Contohnya untuk mengambil cairan bahan bakar dari kayu atau batu bara.

c. Salinitas
Salinitas adalah tingkat keasinan atau kadar garam terlarut dalam air
(Walangare, dkk, 2013). Keberadaan garam-garaman mempengaruhi sifat fisis air
laut (seperti: densitas, kompresibilitas, titik beku, dan temperatur dimana densitas
menjadi maksimum) beberapa tingkat, tetapi tidak menentukannya. Beberapa sifat
(viskositas, daya serap cahaya) tidak terpengaruh secara signifikan oleh salinitas.
Desalinasi adalah proses yang menghilangkan kadar garam berlebih dalam air
untuk mendapatkan air yang dapat dikonsumsi binatang tanaman dan manusia. Dua
metode yang paling banyak di gunakan dalam proses desalinasi adalah Riverse
osmosis dan Destilasi.
2. KROMATOGRAFI
Kromatografi adalah istilah umum untuk berbagai cara pemisahan berdasarkan
partisi cuplikan antara fase yang bergerak , dapat berupa gas atau zat cair dan fase
diam , dapat berupa zat cair atau zat padat (Johnson.1991 : 1).
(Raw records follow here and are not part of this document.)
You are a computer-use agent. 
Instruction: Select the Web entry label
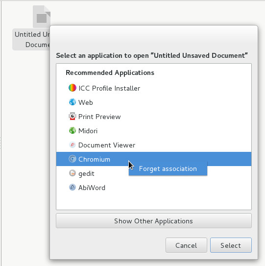point(86,103)
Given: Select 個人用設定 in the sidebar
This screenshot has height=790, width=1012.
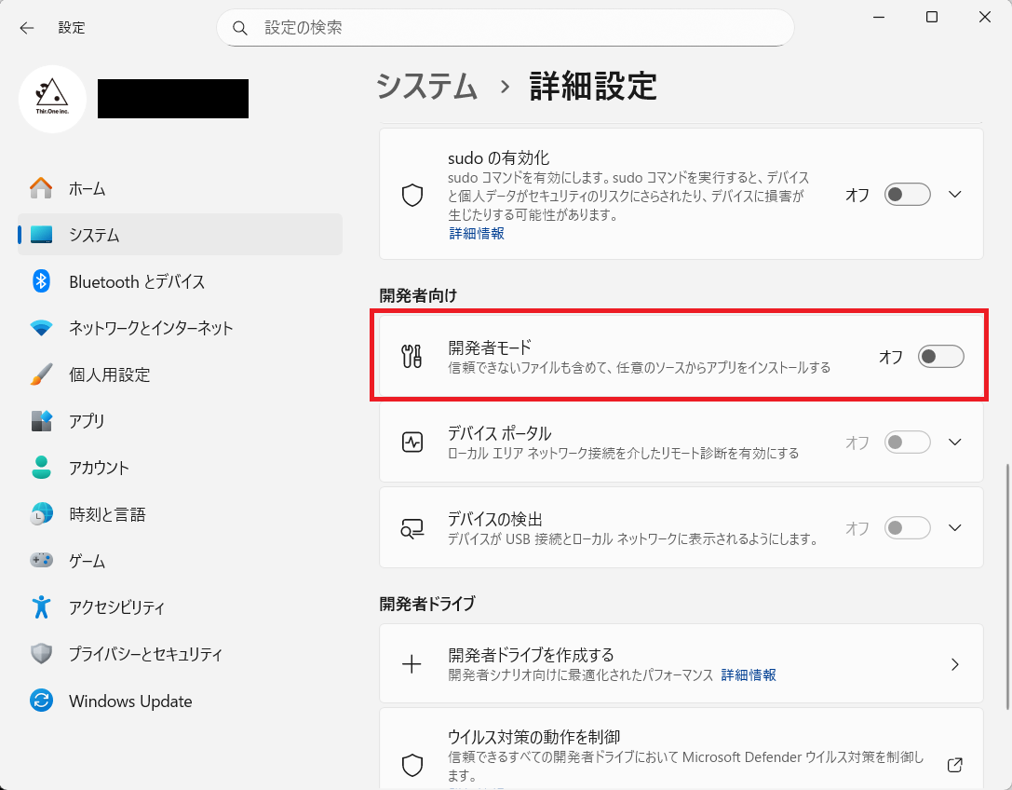Looking at the screenshot, I should point(109,375).
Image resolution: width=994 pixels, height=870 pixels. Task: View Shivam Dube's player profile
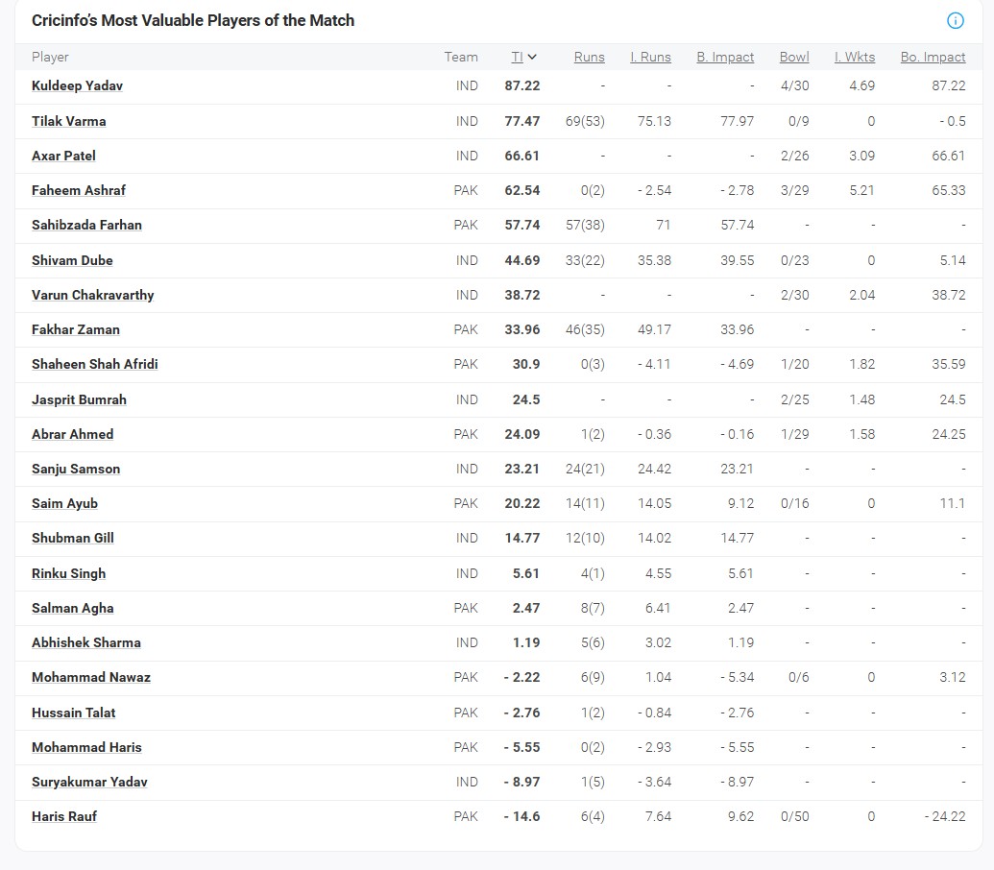pos(72,260)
Dalam
kromatografi, komponen - komponen terdistribusi dalam dua fase yaitu fase gerak
dan fase diam. Transfer massa antara fase bergerak dan fase diam terjadi bila
molekul - molekul campuran serap pada permukaan partikel - partikel atau
terserap.

a. Macam Macam Kromatografi


Ada beberapa cara dalam mengelompokan tehnik kromatografi.
Kebanyakan berdasarkan pada macam fase yang digunakan (fase gerak-fase
diam) ( Sudjadi.1988: 75). Berikut pengelompokan metode kromatografi
berdasarkan macam fase yang digunakan :
1. Kromatografi Cairan-Padat atau Kromatografi Serapan
Pada umumnya sebagai isi kolom adalah silica gel atau alumina, yang
mempunyai angka banding luas permukaan terhadap volume sangat besar.
Sayangnya hanya ada beberapa bahan penyerap , maka pemilihannya
sangat terbatas. Keterbatasan yang lebih nyata pada kenyataan bahwa
koefisien distribusi untuk serapan kerap kali tergantung pada kadar total.
Hal ini akan menyebabkan pemisahan tidak sempurna.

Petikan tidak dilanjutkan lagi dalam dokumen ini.